I’m using sbc() in rstan on a latent compositional model with multinomial observations, and am getting very U-shaped histograms for all my parameters. My real case is a factorial experiment with overdispersion and blocking, but I get the same behaviour even in the simplest case where my compositional model has only a mean vector:

\mu \sim N(\mathbf 0, 4 \mathbf I_4)
\mathbf x = \mu
\rho = \text{ilr}^{-1}(\mathbf x)
\text{counts} \sim \text{multinomial}(n, \rho)

Here, \mu \in \mathbb R^4 is the mean vector, and \text{ilr}^{-1} is an inverse isometric logratio transformation so that \rho \in \mathbb S^4 is a parameter for a multinomial with 5 categories. Each observation is a multinomial with around 100 trials, and I have 60 observations (which I would have thought is enough for models of this kind to work). My priors are based at least to some extent on genuine prior knowledge, so I wouldn’t want to change them all that much. There’s nothing else obviously wrong (e.g. n_eff, Rhat all look OK, I’m not seeing divergent transitions, and posterior distributions of \rho are roughly centred on sample estimates even in my more complicated real case).

Any idea where things are going wrong?

Example attached.
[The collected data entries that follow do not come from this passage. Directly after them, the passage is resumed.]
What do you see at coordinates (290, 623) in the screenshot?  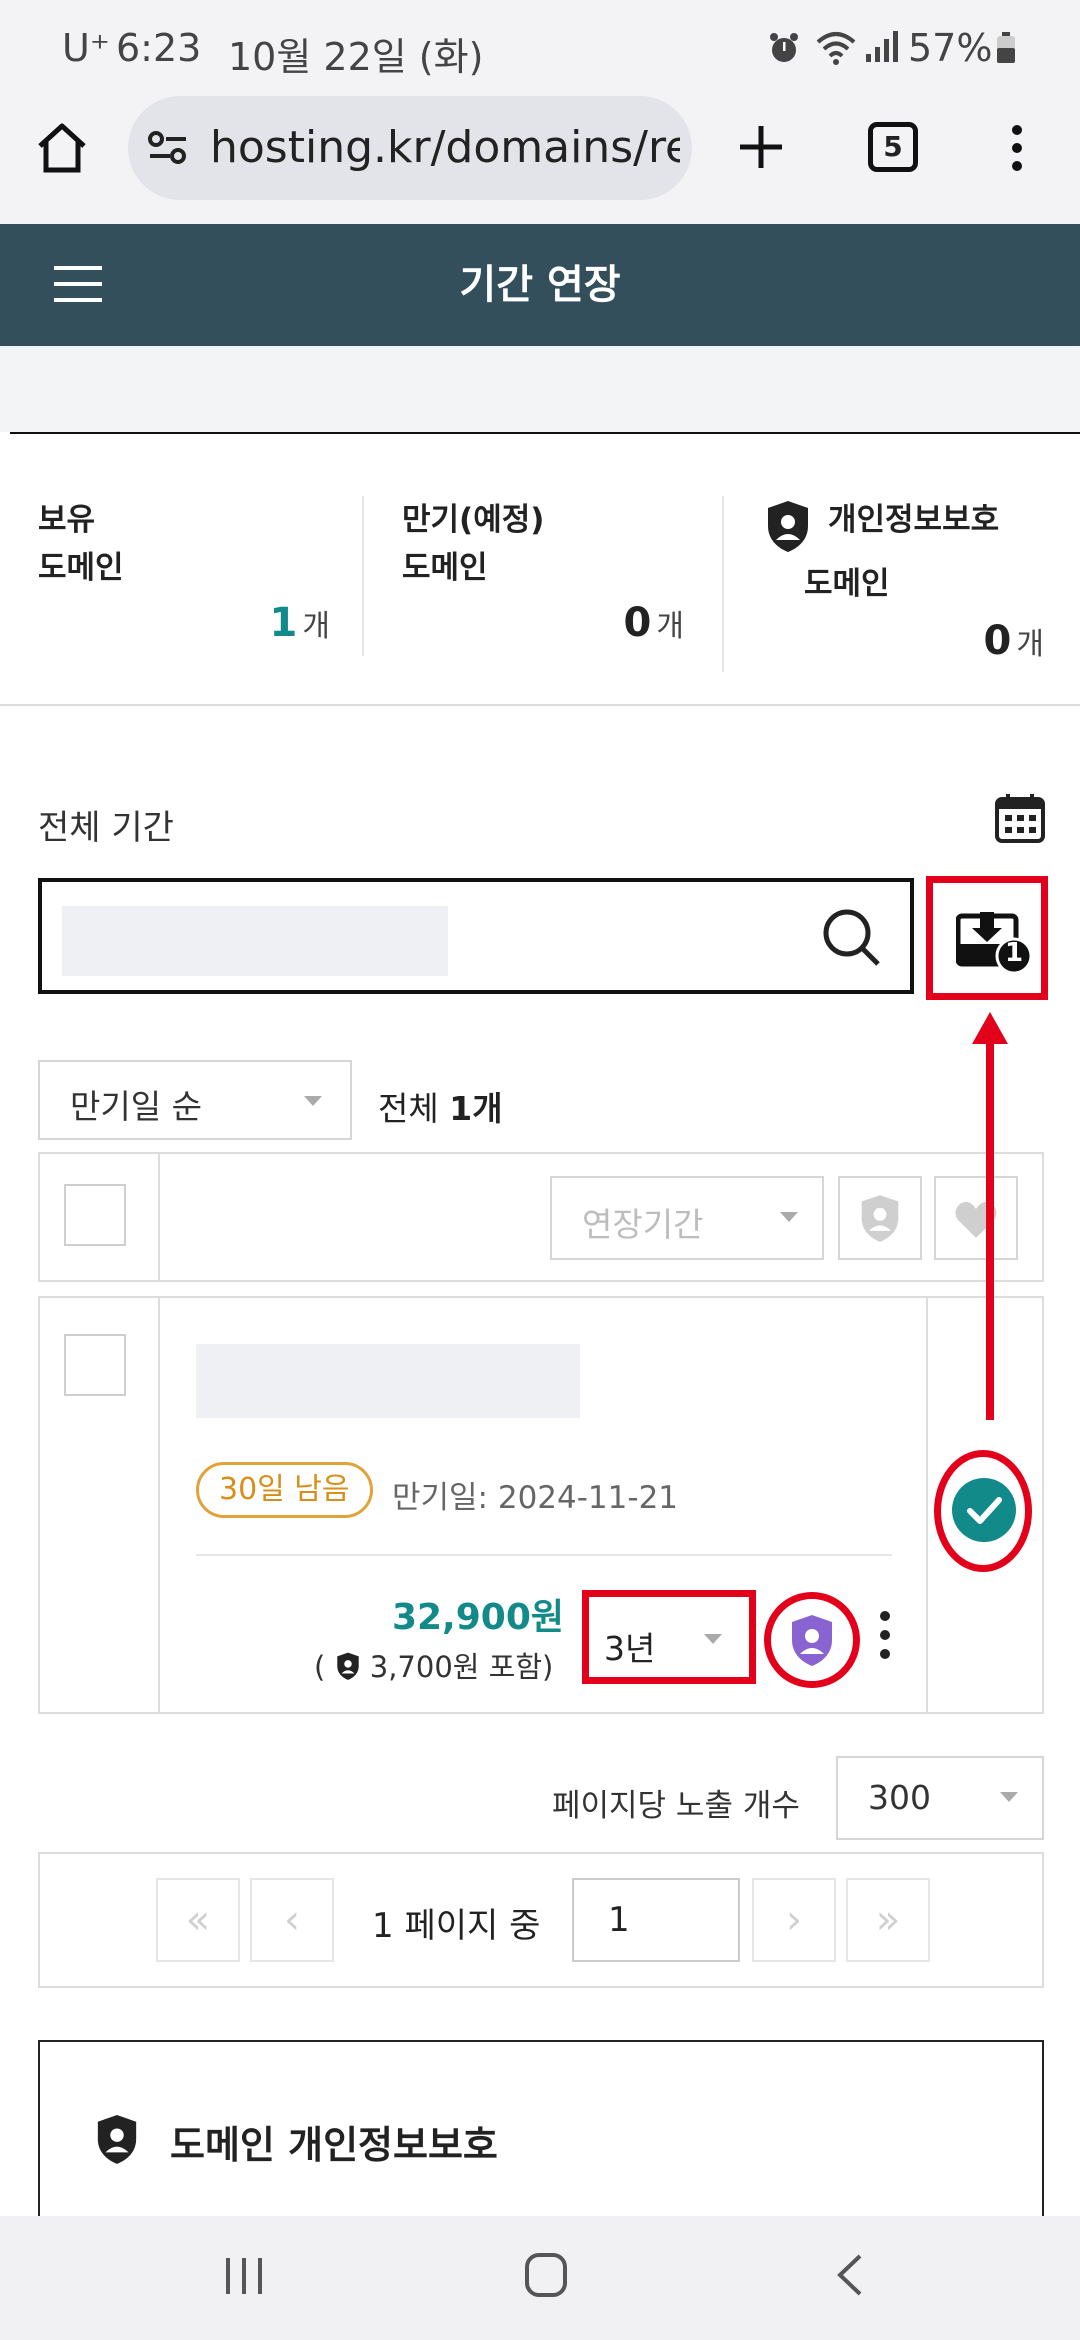 I see `owned-count: 1 개` at bounding box center [290, 623].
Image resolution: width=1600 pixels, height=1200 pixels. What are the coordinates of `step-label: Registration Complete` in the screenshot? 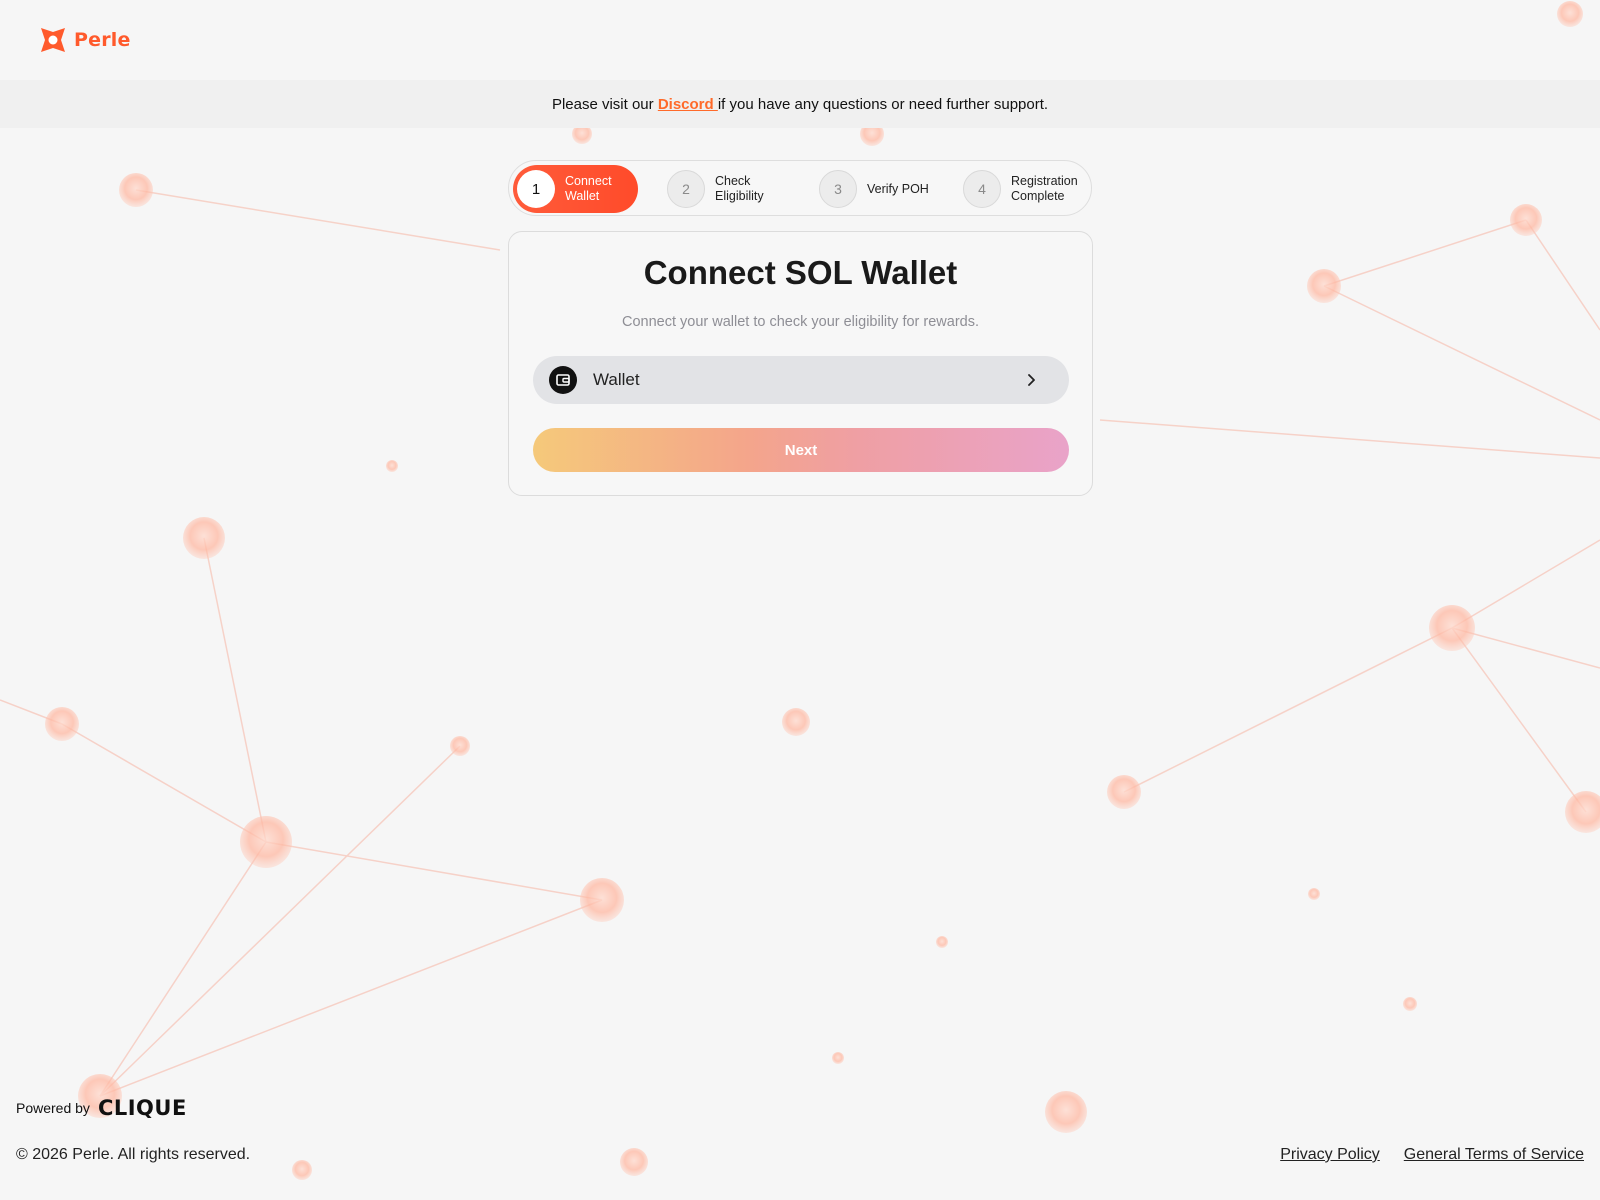 It's located at (1044, 188).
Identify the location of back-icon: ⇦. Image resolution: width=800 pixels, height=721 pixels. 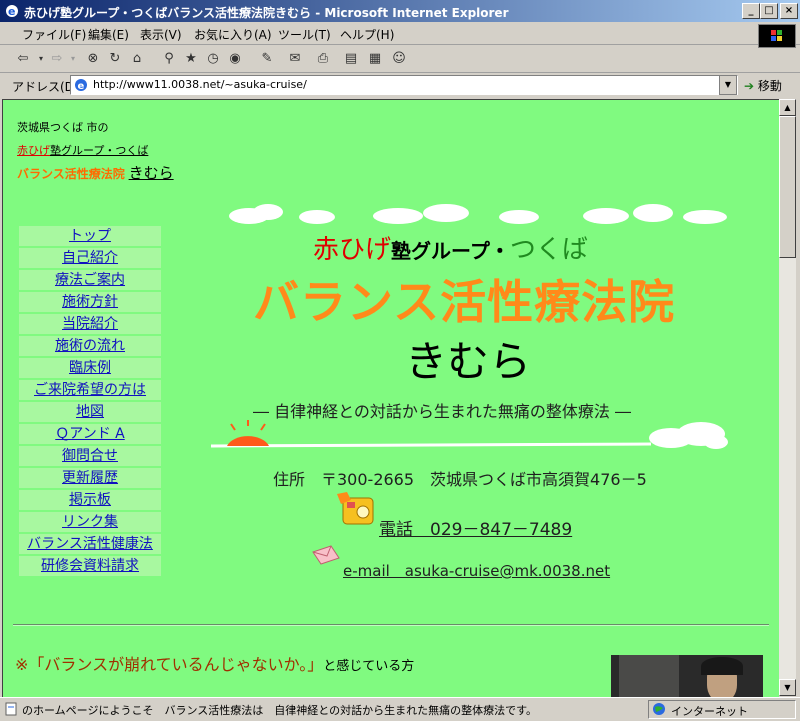
(23, 59).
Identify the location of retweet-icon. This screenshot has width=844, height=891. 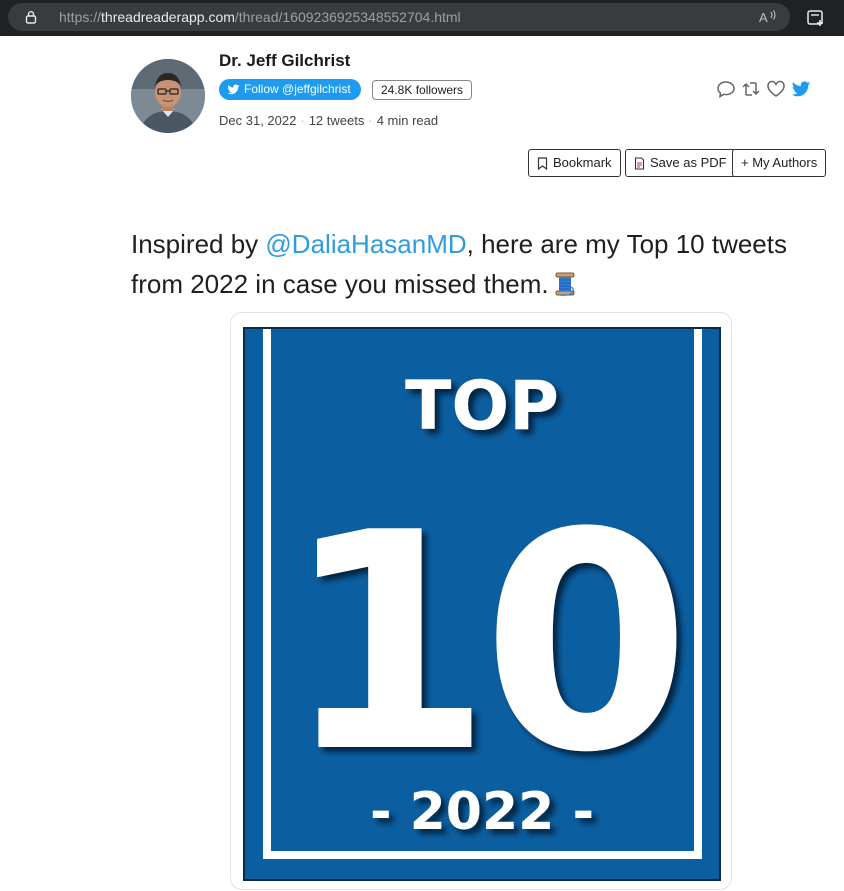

I’m using R 3.6.3, rstan 2.21.1 with stan headers 2.21.0-5, 64-bit Ubuntu 18.04.

aureliaexample.R (616 Bytes) aureliaexample.stan (1.8 KB) sbc.pdf (5.6 KB)

Hmm, I haven’t used rstan sbc before, so this might not be so helpful, but it looks like you’re working with a simplified model, and I think just keep simplifying until the model does work.

Like, maybe do:

for(i in 1:npanels)
  counts[i] ~ normal(mu[i], sigma);

as the likelihood. I read the sbc docs and your model and it’s not obvious to me where things are breaking.

Maybe double check that n[i] == sum(counts[i]).

Also can:

z = exp(tVinv * x);
y = z / sum(z);

be replaced by y = softmax(tVinv * x)?

Turns out I was just misunderstanding how to use SBC. I had my observations (counts) in the data block (I had thought that they need to be there in the same way as when fitting the model to data, but will be ignored). Instead, they need to be in the transformed data block (and named exactly as in the model block, i.e. counts rather than y in my case).

There was no problem with the model once that was fixed.

You’re right that using softmax in the ilrinv() function simplifies the code.